Sal Gilbertie, Founder, Teucrium Corn Fund
“I believe the continuing growth in prosperity among the huge populations of emerging economies around the globe will result in unexpectedly high demand for basic commodities like food, energy and base metals in 2011 and beyond.
“Investors will react to this very real demand-pull scenario by allocating even more resources in their portfolios to the commodity sector. In my opinion, there is a very real possibility in late 2011 of supply shocks and extreme price volatility. The sheer size of the global population entering the industrialized nations’ equivalent of the ‘middle class’ in their respective countries is amazing.
Robert S. Jersey, President and CEO, GarWood Securities
“As predicted by many last year, the large well established managers received most of the new investments from institutional clients as a ‘flight to size’. Now however, as some of those funds are nearing capacity the allocators are looking more broadly at emerging managers.

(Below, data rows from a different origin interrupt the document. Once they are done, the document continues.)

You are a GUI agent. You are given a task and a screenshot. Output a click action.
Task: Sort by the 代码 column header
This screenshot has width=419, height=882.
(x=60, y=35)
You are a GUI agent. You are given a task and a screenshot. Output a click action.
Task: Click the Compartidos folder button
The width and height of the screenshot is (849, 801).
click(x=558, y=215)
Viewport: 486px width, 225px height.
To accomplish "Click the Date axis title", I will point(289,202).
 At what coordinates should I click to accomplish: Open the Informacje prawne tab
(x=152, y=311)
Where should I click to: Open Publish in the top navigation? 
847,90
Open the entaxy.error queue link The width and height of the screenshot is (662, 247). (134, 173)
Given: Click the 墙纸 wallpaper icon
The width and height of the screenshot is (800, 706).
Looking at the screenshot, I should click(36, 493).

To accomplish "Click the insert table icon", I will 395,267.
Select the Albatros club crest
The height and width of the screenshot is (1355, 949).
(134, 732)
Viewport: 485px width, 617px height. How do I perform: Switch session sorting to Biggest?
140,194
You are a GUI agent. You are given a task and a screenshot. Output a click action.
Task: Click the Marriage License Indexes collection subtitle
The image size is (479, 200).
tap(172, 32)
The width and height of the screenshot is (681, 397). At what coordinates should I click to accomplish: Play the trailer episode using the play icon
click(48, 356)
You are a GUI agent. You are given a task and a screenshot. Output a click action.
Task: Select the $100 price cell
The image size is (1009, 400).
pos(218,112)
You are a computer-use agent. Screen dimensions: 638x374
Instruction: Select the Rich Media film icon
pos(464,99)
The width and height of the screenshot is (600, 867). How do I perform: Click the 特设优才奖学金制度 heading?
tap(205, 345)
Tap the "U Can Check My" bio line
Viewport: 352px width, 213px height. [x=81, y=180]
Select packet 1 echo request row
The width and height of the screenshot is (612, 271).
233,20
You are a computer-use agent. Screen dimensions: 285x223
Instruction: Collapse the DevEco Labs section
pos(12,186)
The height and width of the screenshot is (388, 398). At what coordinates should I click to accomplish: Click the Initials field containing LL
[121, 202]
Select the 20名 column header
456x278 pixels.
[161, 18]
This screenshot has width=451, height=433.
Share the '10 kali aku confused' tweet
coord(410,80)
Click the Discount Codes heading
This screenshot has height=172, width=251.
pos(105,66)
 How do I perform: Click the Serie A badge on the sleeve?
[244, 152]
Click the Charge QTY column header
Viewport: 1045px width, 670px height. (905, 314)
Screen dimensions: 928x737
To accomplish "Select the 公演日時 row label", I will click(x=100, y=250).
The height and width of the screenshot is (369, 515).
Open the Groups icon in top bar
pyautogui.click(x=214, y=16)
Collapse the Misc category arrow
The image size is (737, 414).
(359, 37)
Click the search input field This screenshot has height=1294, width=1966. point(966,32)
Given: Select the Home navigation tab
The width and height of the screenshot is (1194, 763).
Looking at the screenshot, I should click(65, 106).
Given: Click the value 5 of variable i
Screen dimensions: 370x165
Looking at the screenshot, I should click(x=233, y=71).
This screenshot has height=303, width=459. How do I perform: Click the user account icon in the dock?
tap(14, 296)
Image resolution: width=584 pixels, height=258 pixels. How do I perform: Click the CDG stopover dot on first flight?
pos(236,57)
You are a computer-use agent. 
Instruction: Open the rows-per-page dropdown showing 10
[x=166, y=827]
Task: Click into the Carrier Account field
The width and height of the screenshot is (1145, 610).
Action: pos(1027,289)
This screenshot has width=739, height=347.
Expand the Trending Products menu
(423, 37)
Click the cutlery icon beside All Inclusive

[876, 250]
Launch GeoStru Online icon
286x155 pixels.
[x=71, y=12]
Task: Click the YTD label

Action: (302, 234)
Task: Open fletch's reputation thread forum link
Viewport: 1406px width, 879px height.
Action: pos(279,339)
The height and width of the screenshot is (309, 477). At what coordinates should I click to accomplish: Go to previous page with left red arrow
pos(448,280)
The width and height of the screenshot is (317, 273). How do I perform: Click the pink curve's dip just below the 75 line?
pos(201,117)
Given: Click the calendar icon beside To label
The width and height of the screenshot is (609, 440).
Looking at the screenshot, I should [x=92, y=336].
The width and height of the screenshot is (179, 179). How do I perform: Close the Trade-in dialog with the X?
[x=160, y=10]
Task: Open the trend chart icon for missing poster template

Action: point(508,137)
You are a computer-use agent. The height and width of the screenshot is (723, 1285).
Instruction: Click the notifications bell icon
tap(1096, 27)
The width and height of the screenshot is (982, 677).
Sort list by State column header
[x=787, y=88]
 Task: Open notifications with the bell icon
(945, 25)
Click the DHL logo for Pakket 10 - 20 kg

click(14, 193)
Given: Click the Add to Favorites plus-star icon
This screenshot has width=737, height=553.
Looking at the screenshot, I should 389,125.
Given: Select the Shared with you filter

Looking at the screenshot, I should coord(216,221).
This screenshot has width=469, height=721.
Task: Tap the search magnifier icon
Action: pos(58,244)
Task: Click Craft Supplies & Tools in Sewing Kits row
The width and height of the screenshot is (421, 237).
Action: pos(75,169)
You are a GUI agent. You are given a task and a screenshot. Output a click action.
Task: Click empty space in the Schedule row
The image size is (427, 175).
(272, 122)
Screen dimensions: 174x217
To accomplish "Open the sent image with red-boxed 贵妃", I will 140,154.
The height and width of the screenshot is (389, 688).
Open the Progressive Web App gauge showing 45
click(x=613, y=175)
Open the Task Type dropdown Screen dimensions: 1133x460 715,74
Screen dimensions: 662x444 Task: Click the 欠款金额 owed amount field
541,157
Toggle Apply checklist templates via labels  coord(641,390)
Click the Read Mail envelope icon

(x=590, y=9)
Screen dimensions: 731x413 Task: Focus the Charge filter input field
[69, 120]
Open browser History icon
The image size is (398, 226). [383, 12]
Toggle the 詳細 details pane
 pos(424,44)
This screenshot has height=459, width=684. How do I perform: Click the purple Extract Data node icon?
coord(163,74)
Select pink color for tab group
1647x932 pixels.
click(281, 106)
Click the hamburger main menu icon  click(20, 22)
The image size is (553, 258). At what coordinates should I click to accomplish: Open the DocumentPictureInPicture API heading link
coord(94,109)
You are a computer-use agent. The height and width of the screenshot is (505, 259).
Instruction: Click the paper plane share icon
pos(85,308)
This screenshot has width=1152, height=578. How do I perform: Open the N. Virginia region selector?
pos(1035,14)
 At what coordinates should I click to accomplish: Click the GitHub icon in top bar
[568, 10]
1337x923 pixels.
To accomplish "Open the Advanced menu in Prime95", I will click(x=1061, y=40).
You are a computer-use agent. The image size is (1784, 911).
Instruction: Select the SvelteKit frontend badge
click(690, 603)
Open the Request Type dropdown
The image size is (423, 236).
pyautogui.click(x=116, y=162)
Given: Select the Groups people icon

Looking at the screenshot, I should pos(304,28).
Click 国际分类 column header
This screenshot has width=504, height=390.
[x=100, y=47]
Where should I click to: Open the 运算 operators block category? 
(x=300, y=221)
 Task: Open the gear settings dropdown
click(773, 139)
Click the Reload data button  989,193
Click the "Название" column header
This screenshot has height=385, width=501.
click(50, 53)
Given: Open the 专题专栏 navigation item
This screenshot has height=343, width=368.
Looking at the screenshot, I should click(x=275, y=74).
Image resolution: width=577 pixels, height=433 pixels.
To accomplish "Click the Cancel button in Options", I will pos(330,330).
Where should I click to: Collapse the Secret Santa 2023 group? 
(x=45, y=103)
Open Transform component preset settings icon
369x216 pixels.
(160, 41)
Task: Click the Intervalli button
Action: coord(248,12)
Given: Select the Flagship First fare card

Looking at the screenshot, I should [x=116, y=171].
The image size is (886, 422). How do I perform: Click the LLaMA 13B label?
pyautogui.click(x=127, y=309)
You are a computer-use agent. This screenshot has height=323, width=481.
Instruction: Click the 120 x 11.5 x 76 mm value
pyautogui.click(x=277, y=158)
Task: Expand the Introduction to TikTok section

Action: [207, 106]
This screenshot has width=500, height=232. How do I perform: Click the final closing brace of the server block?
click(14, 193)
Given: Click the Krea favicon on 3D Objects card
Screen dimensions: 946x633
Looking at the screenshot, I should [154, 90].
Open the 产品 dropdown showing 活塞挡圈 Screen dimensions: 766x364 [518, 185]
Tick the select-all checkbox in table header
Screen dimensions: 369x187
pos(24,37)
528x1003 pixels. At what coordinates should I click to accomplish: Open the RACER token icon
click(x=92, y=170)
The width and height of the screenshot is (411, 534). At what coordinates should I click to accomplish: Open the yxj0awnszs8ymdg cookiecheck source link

“We’re seeing a significant number of new fund launches in the past few months—many of our new clients are sub-$10mm long/short managers who are coming off of prop desks. We also have a range of managers seeking prime brokerage and other services who have been trading their own money and friends and family money for the past two years in order to build a track record prior to seeking institutional assets.
“In terms of trading strategies, we are seeing more high-frequency traders and greater volume in options as a way to generate alpha or as a hedge.”
Amit Shabi, Partner, Bernheim Dreyfus & Co.
“We believe the recent rebound in mergers and acquisitions is rapidly gaining momentum and we’re forecasting global deal activity to rise by as much as 36% next year, by comparison to 2010. This growth will take deal size up to $3 trillion.
“We are entering a new M&A cycle. We’ve seen a surge in hostile takeovers, which usually happens in the beginning of a new cycle, we probably have three to four years of M&A activity growing from now on. The U.S. market is definitely the one leading the cycle, normally there is a delay of 6 months to one year for the European economy and confidence to follow.”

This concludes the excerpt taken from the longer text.